--- The problem ---
Reproduce all of the entries below exactly, without images.

BEGIN Dataset excerpts

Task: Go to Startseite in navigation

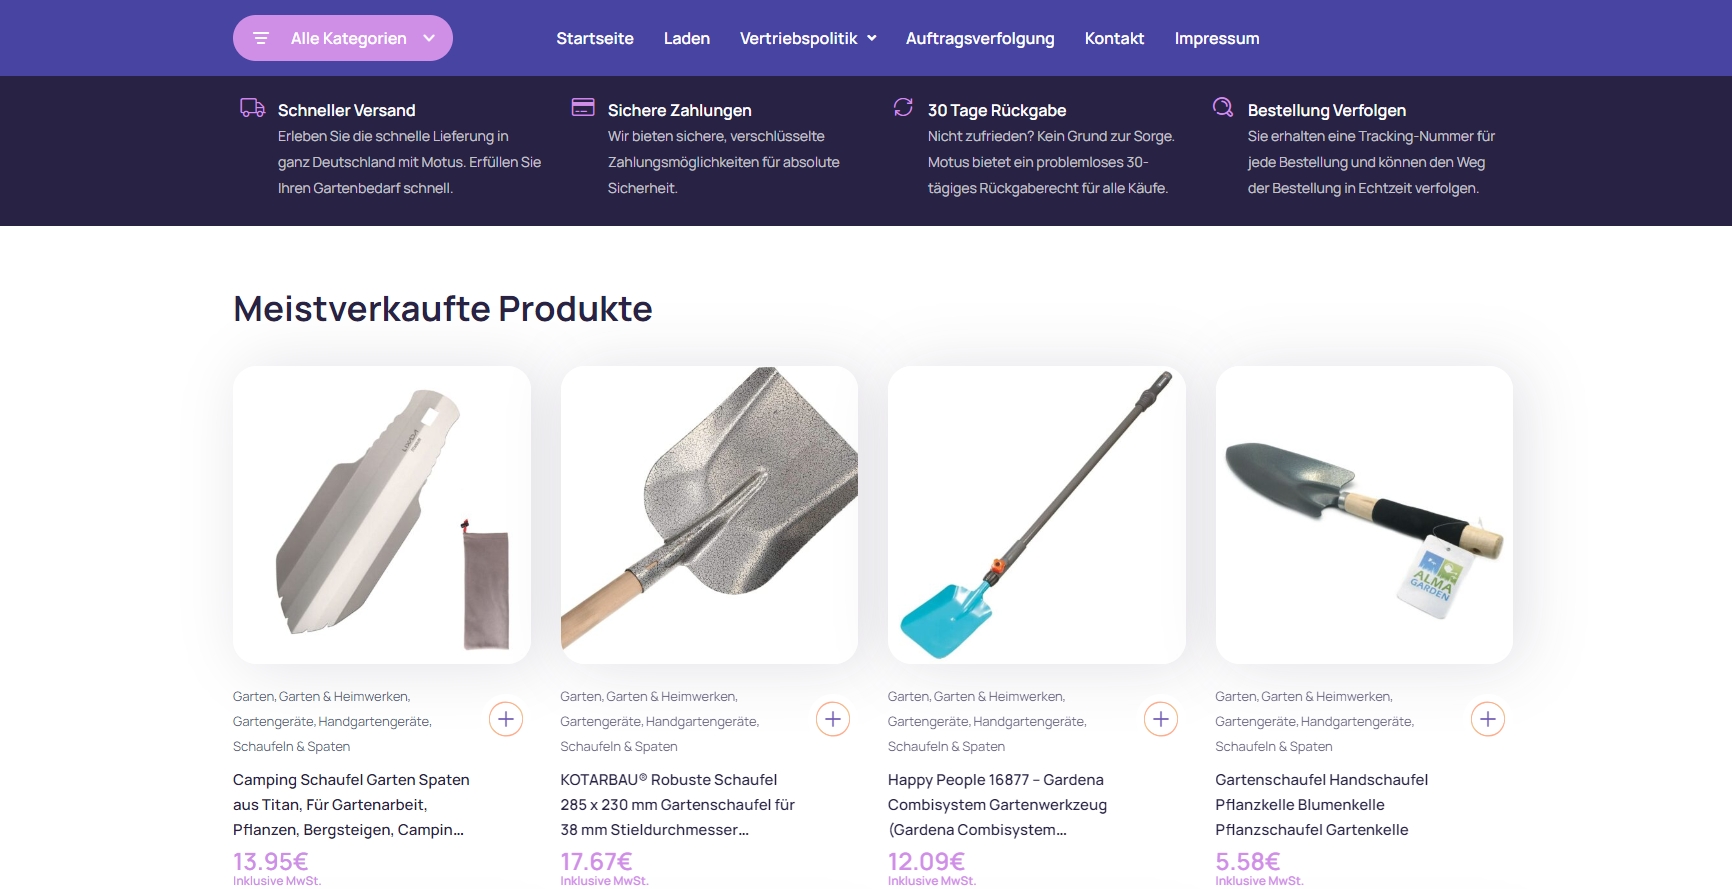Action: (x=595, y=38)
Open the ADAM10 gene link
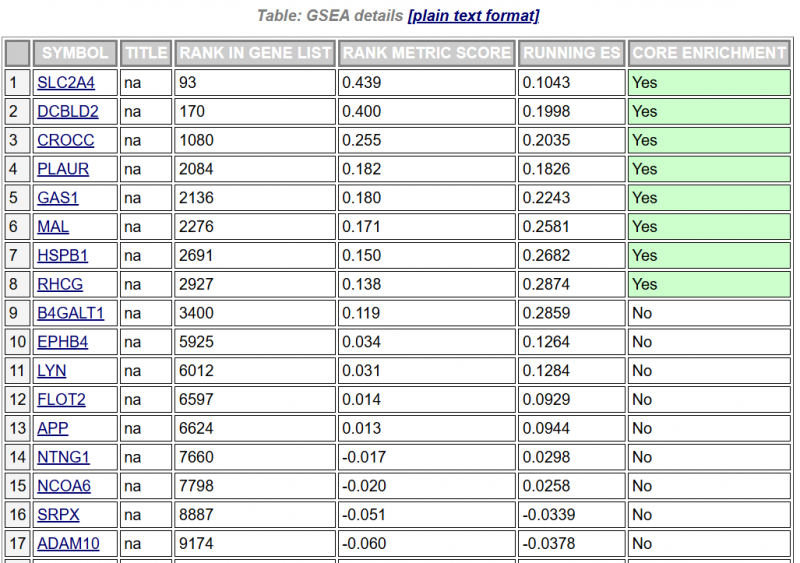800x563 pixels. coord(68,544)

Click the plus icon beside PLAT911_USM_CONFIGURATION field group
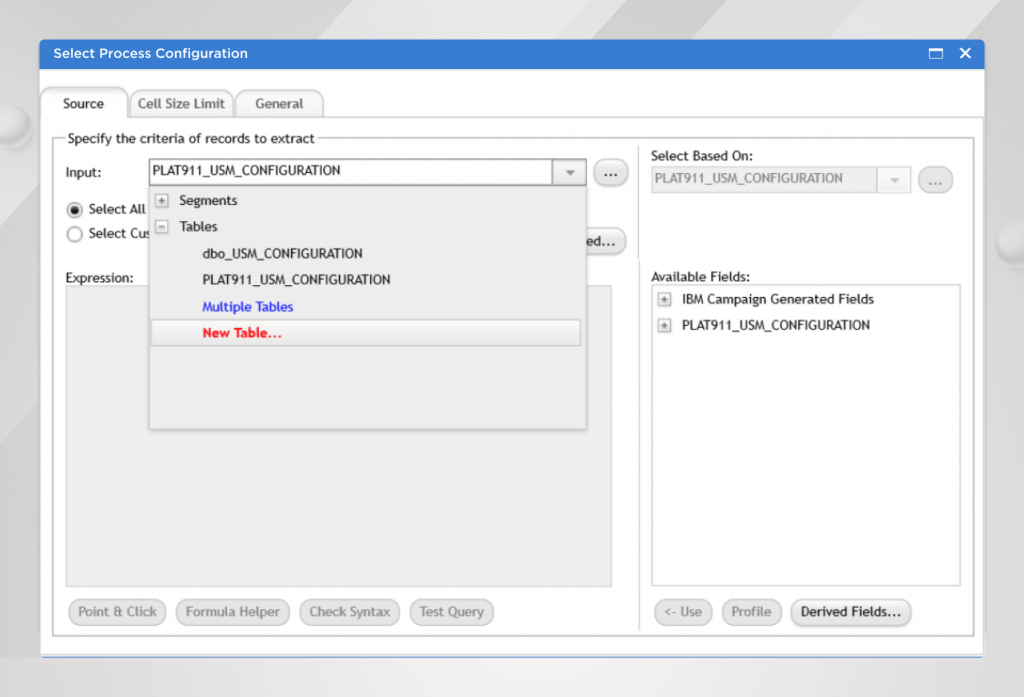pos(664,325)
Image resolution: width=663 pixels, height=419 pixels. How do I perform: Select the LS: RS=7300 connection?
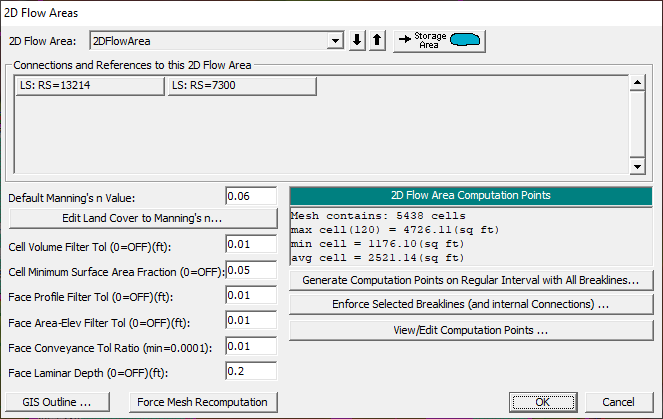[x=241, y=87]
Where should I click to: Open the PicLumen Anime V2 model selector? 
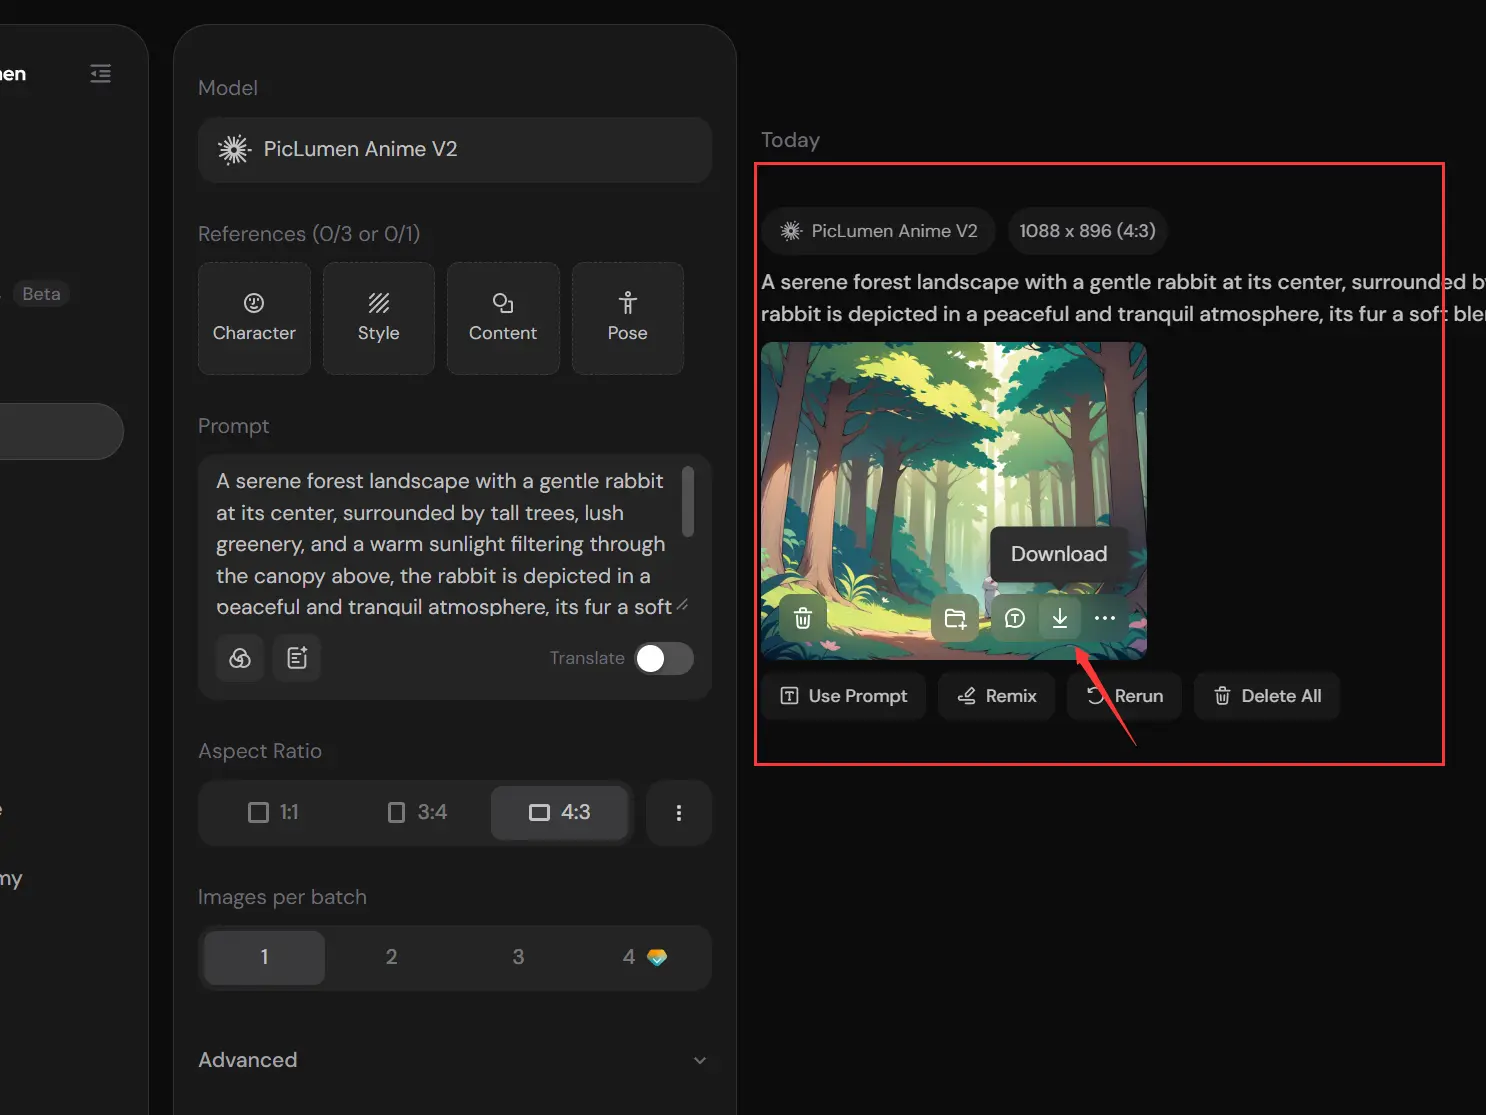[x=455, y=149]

END Dataset excerpts

--- Task solution ---
Task: Go to Startseite in navigation

Action: (x=595, y=38)
Open the ADAM10 gene link
800x563 pixels. coord(68,544)

Click the plus icon beside PLAT911_USM_CONFIGURATION field group
pos(664,325)
Image resolution: width=663 pixels, height=419 pixels. How do I perform: Select the LS: RS=7300 connection?
[x=241, y=87]
Where should I click to: Open the PicLumen Anime V2 model selector? 
[x=455, y=149]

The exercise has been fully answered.